Australia fully commits to China containment
Canberra is now a full member of a Chinese containment front, whether she wants to admit it or not.
In the process, it ceded its sovereignty to the United States by engaging in an interlocking web of military procurement decisions that includes the acquisition of a fleet of nuclear-powered submarines.
Whether these submarines are supplied by the United States or Great Britain is a little immaterial since the technology involved originates from America.
The submarines will not be available for nearly two decades according to the most optimistic forecasts. However, in the meantime, Australia could base American or British submarines in its ports or hire American submarines.
Meanwhile, Australia is engaging in a range of US-supplied equipment aimed at improving its military’s interoperability with the United States.
This is the reality of the fateful decisions taken by the Morrison government in recent months. Such a commitment implies a certain level of confidence that America remains a predictable and unwavering superpower, and not torn by internal strife.
Australian defense spending set to increase
What is absolutely certain in all of this is that an Indo-Pacific security environment will now become more, not less, controversial.
SIPRI notes that in 2020, military spending in Asia totaled $ 528 billion, of which 62% was attributable to China and India.
The IISS has identified Japan and Australia, in particular, as countries that are increasing their defense spending to accommodate China. Tokyo, for example, is forecasting record spending of $ 50 billion for 2022-2023.
Australia’s defense spending exceeds 2% of GDP in 2021-2022 at A $ 44.6 billion, with plans for further increases in forecast estimates.
However, these projections will now have to be reworked in view of the commitments that have been made in the framework of Aukus.
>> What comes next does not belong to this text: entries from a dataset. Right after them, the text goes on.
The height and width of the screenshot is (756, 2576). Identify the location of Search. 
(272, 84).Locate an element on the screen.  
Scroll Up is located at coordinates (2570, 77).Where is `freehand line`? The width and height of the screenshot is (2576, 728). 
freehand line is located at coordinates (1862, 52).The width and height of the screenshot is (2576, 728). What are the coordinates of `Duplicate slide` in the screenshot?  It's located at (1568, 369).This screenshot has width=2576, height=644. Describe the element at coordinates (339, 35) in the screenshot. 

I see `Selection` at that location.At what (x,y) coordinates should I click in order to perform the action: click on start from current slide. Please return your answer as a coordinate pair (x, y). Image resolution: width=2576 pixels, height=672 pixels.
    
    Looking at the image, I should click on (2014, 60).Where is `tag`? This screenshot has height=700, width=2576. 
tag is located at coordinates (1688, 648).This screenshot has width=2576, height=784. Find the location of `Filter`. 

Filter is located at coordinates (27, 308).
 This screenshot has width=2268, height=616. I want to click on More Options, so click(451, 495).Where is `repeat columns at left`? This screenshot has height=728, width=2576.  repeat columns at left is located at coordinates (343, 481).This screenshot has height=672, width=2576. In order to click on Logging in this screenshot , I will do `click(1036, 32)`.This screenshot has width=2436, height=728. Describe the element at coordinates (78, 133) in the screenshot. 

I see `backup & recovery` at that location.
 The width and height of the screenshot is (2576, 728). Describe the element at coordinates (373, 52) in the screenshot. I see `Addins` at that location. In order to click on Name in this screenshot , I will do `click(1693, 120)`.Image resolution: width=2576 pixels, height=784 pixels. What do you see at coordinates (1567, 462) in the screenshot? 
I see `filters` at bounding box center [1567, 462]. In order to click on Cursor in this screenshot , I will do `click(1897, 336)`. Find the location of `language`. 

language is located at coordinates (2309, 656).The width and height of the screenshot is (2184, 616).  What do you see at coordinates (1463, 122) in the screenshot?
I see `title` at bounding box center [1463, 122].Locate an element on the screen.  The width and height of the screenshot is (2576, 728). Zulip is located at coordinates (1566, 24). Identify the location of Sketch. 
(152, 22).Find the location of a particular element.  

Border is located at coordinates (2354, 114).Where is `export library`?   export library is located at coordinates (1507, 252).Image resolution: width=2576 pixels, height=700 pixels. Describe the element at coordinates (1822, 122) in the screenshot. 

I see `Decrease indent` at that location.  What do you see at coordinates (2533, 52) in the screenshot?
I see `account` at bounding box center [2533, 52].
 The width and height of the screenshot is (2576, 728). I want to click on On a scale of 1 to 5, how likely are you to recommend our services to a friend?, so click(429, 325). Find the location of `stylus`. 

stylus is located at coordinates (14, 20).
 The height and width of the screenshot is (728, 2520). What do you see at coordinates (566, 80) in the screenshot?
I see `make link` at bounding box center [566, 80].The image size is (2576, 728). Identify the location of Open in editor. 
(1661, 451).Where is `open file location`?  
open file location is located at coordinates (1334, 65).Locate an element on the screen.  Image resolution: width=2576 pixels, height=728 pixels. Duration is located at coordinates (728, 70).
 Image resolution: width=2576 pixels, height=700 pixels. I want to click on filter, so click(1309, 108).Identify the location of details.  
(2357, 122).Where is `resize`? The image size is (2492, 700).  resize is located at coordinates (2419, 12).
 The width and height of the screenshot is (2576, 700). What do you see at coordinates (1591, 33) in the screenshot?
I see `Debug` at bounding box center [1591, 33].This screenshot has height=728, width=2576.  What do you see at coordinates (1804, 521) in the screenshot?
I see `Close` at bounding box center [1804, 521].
The likely cost of Australia’s new defense spending as part of a “China containment policy” has been overlooked in the wave of enthusiasm that accompanied Aukus’ announcement. It is difficult to see these commitments materialize without a significant increase in defense allocations to 3-4 percent of GDP.
This comes at a time when budgets will already be stretched due to relief spending due to the pandemic.
In addition to existing weapon acquisitions, Canberra has indicated that it will increase its purchases of longer-range weapons. This includes Tomahawk cruise missiles for its warships and anti-ship missiles for its fighter jets.
At the same time, it will work with the United States under the Aukus deal to develop hypersonic missiles that would test even the most sophisticated defense systems.
What other Indo-Pacific countries are doing
Many other Indo-Pacific states can now be expected to revisit their military procurement programs with the likelihood of a more combative security environment.
Taiwan, for example, proposes to spend $ 8.69 billion (AU $ 11.9 billion) over the next five years on long-range missiles and to increase its cruise missile inventory. It is also expanding its arsenal of heavy artillery.
South Korea is actively strengthening its missile capabilities. This includes testing a ballistic missile launched by a submarine.
Seoul has also hinted that it might consider building its own nuclear-powered submarines (this was part of President Moon Jae-in’s election promises in 2017). Signs that North Korea may have developed a submarine capable of firing ballistic missiles will focus attention in Seoul.
All of this indicates how quickly the Indo-Pacific’s strategic environment is changing.
Australia, perhaps more than others, is a prime example of a regional actor who has set aside a conventional view of a changing region. He now sees such a threatening environment that a policy of strategic ambiguity between his guardian partner (the United States) and the most important trading relationship (China) has been abandoned.
The price tag for this in terms of equipment and the likely economic benefits for Australian exporters will not be cheap.